Коза орала нечеловеческим голосом, и анон орал вместе с ней. В примечании Даша пишет:
Автор ни единого раза в жизни не был на раскопках, но лопату в руках держал.
И, видимо, считает, что эта веселая шутейка каким-то образом снимает с нее обязательства не вываливать читателям совсем уж бессмысленного говна. На лопате.
Дальше Винни Пух пытается пролезть через "узкое место В СКАЛАХ", которое обнаружилось внезапно, а до того и свет внимания не привлекал, и вообще ничего не предвещало.
Он затрепыхался, обдираясь о камни, подался назад, слыша хруст одежды, но сделал только хуже, и на этот раз застрял так основательно, что даже дышать мог с большим трудом.
Под рубашкой, по ребрам и по бокам текли крупные капли… пот, должно быть. Или кровь, ободрался-то он здорово.
Как же я люблю это кокетливое "что-то хлюпало" - "пот/сперма/смазка - или кровь, кто знает...". Уж поверь, Винни, ободрал бы ты пузо до капающей крови, ты бы знал. Без вариантов.
Лазарев попытался усмирить подступающую панику. Теоретически через день-два он достаточно похудеет, чтобы пробраться через узкое место.
И опять-таки, то ли анон чего-то не понимает, то ли это какая-то хуйня. В смысле - либо человек проходит "в узком месте", головой да костями/мышцами, а пузко как-нибудь втянет, либо нет, за день он так НЕ похудеет. И это люди. С человеческим метаболизмом и всей хуйней. Кстати, застрял этот мишка так, что ни взад, ни вперед податься не может. Но если сутки постоит так- похудеет и смогет. Я не шучу.
Лазарев невольно всхлипнул, поддавшись жгучей жалости к себе, и тут, словно наяву, услышал хлесткий голос Петрова:
– Академик Хлюпченко изволят носиком хлюпать?
Тут такой момент - анон не сразу въехал, что этот голос у Лазарева в душе, а не реально Петров подкрался с фланга. Анон даже подумал, мол, ну тебе-то вот пиздато, ты можешь стоять себе и дерзко-резко шутить, ты-то не застрял в скале - и не худеешь до костей за сутки.
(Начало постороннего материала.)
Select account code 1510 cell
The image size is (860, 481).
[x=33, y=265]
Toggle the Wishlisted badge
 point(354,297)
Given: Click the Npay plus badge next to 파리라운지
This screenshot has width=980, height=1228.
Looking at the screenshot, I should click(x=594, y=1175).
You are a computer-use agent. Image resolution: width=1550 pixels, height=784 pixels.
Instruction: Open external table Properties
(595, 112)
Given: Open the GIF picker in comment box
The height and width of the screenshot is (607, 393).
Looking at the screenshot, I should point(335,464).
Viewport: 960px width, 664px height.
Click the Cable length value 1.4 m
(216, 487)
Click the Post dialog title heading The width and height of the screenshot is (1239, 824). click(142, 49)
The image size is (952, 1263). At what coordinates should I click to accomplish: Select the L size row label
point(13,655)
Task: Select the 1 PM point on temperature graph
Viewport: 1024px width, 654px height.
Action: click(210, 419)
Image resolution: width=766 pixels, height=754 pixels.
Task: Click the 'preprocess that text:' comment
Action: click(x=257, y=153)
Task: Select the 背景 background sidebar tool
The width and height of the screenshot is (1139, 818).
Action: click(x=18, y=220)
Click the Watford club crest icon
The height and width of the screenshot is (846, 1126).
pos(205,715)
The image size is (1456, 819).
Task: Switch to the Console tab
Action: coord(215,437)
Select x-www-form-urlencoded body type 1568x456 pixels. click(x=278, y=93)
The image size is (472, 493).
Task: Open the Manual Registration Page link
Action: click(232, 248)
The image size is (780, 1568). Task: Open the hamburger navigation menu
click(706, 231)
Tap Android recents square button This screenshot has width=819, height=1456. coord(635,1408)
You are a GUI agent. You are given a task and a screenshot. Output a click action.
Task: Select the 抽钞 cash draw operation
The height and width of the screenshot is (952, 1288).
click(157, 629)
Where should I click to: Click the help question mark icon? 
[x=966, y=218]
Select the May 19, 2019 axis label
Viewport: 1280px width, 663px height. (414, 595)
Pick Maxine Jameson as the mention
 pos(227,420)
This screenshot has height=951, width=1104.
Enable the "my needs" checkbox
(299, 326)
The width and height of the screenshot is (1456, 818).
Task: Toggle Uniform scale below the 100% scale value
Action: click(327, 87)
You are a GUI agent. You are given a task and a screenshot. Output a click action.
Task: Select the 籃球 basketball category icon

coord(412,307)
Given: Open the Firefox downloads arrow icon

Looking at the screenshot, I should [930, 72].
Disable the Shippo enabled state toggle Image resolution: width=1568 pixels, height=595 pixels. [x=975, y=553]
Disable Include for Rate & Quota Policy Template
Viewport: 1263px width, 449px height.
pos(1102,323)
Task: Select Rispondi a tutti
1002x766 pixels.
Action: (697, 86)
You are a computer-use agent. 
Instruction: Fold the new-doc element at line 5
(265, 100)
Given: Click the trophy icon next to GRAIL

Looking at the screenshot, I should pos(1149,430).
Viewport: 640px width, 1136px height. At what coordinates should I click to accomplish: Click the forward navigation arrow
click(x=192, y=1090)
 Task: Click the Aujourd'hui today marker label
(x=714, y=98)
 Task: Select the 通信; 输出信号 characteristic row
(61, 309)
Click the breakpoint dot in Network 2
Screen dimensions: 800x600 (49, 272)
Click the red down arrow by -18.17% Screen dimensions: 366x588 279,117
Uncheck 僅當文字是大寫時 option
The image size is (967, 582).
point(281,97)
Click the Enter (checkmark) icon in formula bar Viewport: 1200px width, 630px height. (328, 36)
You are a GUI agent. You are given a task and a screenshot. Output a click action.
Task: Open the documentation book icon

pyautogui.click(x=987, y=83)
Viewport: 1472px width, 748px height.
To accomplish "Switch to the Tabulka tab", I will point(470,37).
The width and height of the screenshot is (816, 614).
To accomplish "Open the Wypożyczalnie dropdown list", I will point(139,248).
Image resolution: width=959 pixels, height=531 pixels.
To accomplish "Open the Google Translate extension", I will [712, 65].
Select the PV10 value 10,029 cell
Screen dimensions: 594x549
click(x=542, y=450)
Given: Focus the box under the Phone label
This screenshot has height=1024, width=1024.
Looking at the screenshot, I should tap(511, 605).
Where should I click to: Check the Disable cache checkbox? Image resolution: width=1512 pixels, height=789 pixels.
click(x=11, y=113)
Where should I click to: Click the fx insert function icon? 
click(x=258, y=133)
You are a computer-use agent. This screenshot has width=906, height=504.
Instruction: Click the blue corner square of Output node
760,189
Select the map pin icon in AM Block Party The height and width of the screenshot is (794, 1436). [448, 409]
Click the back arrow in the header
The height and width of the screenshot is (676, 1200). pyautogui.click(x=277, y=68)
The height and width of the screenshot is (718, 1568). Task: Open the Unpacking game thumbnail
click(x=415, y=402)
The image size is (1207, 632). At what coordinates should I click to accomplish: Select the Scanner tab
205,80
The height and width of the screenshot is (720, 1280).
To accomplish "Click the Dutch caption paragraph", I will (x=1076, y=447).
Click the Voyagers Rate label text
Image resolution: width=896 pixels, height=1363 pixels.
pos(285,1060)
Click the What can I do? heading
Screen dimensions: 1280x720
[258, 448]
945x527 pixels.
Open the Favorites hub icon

Ан нет. Это, оказывается, живительный голос самца идет из сердца застрявшей сучки.
В этой дружной и, в целом, неплохой экспедиции, две вещи выводили Лазарева из себя – неизменные ежеутренние скорпионы в ботинках и Володька Петров, который был похуже всех скорпионов, вместе взятых. Петров, конечно, вещью не был, он был явлением природы, стихийным бедствием, карой господней, чумой и погибелью, которую Лазарев, по его скромному мнению, ничем не заслужил.
Если скорпионы его не кусали, а он просто каждое утро весело проверял ботинки - которые почему-то не ныкал и никак от скорпионов не предохранял - и с миром шел дальше, непонятно, чем они были так плохи. Если кусали - непонятно, хули он еще здесь.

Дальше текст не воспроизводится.